Em comum, todos tinham uma tonalidade mais grave, comparados aos agudos dos Cosworth, que "gritavam" muito mais, um quase desespero para tentar, em vão, andar no vácuo dos turbo...
Ardia os tímpanos, como anos mais tarde, ouvindo do Setor A de Interlagos a sinfonia dos V12 da Ferrari e os V10 da Renault e Mugen-Honda da Ligier. Mas isso eu conto outro dia...
Por fim, o outro dos cinco sentidos que senti naquele meu primeiro contato com aquele mundo dos sonhos foi o olfato.
Eu estava no longo retão, mais perto da freada da Curva Sul, portanto o cheiro da borracha fritando no asfalto não passou despercebido.
Tampouco o cheiro da gasolina.
Diziam, na época, que se você pegasse um conta gotas com o combustível daquela F1 e pingasse em direção ao chão, a gota evaporava pelo caminho.
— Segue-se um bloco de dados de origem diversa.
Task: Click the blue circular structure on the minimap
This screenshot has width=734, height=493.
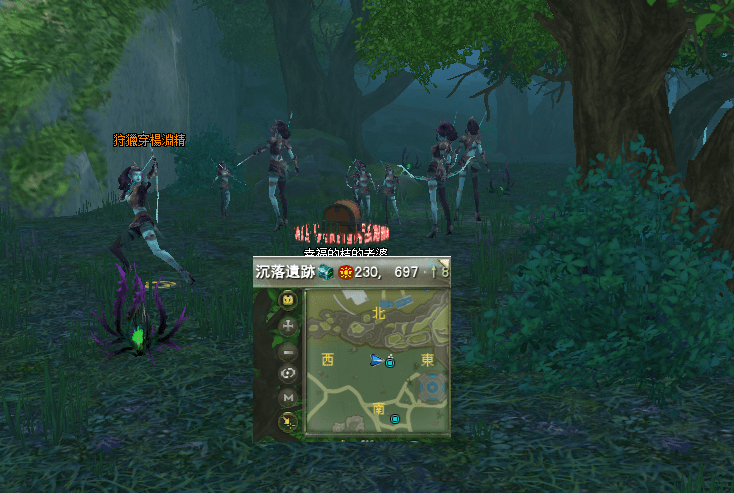Action: (x=432, y=387)
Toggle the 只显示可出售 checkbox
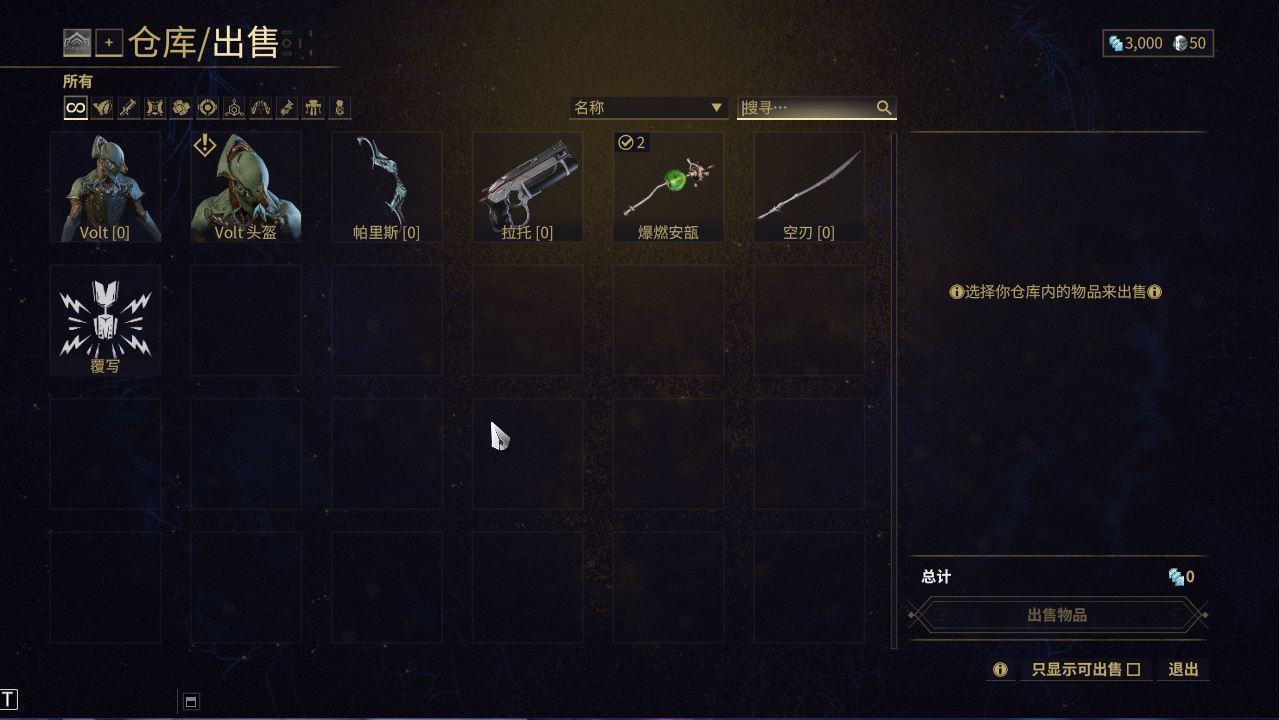 pos(1133,670)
Sim, era possível sentir aquele cheiro de gasolina que ardia os olhos, parecido com aquele de gasolina azul que eu sentira por anos, quando acontecia do meu pai parar atrás de um Dodge Charger R/T no Posto Can-Can da Rua Maria Cândida, na Vila Guilherme.
De um tempo para cá eu tenho estado em Interlagos para acompanhar a Fórmula 1, não mais como espectador, mas como jornalista.
É claro que eu carrego dentro de mim aquele menino que assistiu o GP do Japão de 1976, e também o adolescente que esteve em Jacarepaguá em 1985.
E, por isso, felizmente, fico atento aos sentidos que a Fórmula 1 contempla.
O som dos carros não é mais o mesmo, mas ainda me provoca arrepios da "varanda" da sala de imprensa, junto ao "S" do Senna.
Fico ali por alguns minutos, logo que os carros saem para o primeiro treino livre, na sexta-feira.
Só eu sei o que sinto com aquilo...
O cheiro da borracha ainda está ali, mas o da gasolina simplesmente não existe mais.
Os carros são inodoros.
Ultimamente, por conta da incansável busca por redução de peso, a maior parte das equipes simplesmente deixou de comprar latas de tinta e deixam seus monopostos nus e crus, na fibra de carbono.
O A524, carro da Alpine, que ilustra esta crônica, beira o descaso.
Colaram os adesivos dos patrocinadores por cima da carenagem bruta.
É um tiro no pé para a Fórmula 1 perder um de seus maiores apelos, a beleza das cores, assim como fez com o som dos motores.
Bom, restaram dois sentidos: o paladar e o tato.
Estes dois me foram apresentados na função de jornalista.
O primeiro, o café servido no paddock, pela Lisa, da Ferrari, a ruiva sempre sorridente e simpática.
É um café espresso como qualquer outro, exceto pelo simples detalhe de ser o mesmo que é sorvido pelos pilotos do time italiano...
Claro, eu sempre guardo os copinhos com o emblema do cavalinho...
O segundo, o tato, eu tive em 2019.
Eu estava atrás dos boxes da Ferrari, quando senti alguém encostar a mão no meu ombro esquerdo.
Era o Vettel, cordialmente pedindo licença para chegar ao seu carro...
Naquele exato instante percebi que meu ciclo dos cinco sentidos com a Fórmula 1 estava completo.